Eva se ha animado súbitamente, como si el descubrimiento fuese para ella una excelente noticia. Negando con la cabeza, con alegre incredulidad, se apoya en el lateral del coche, a la altura de la puerta de las plazas traseras. Ginés en cambio ha retrocedido un paso más. Él también niega, pero su forma de negar es la del niño que intenta, sin fe, escapar de la jeringa que prepara el médico.

– ¿Cómo puede ser?… Él no…

– ¡Ésta sí que es buena!-dice Eva-. ¿Así que el famoso personaje…?

– Pero él… ¿Cómo es que él no…? ¡ Es el único que no ha desaparecido!-dice Ginés, como el que se agarra a un clavo ardiendo-. ¿Y por qué lo hemos encontrado? ¿Por qué nosotros…?

– ¡Por casualidad, hombre, por puñetera casualidad! Como todo lo demás que nos ha pasado, como el orden en que ha ido desapareciendo la gente…

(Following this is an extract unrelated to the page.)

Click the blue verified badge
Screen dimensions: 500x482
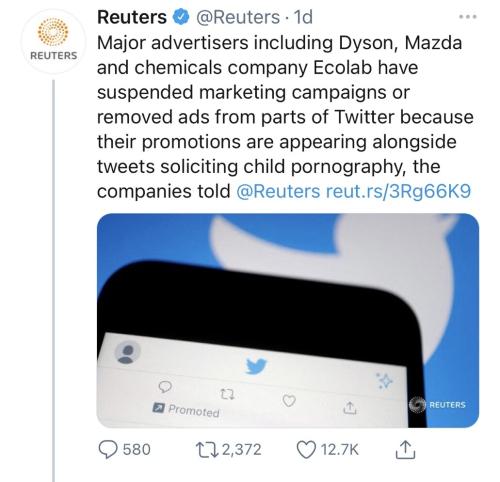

– Te equivocas-dice Ginés con ansiedad, atropelladamente-, tiene que haber alguien, una inteligencia, aquí… aquí hay un plan, un plan preestablecido y además… ¿Por qué él… por qué… por qué lo hemos encontrado?

– ¡Y dale!

Con un brusco movimiento, Eva se asoma al interior del coche y saca una hoja de papel, y se pone a leerla inmediatamente. La hoja podría ser una carta: tiene un breve encabezamiento, y después unos cuantos párrafos de apretada letra de ordenador que ocupan casi toda la página. Eva empieza a leer con un gesto de incredulidad, de incomprensión, con el ceño fruncido, y luego nace en su boca un gesto de vaga repulsión, una sonrisilla despectiva; después niega con la cabeza, resoplando por la nariz, con suficiencia, y de pronto levanta la mirada del texto y se queda unos segundos inmóvil, pensativa.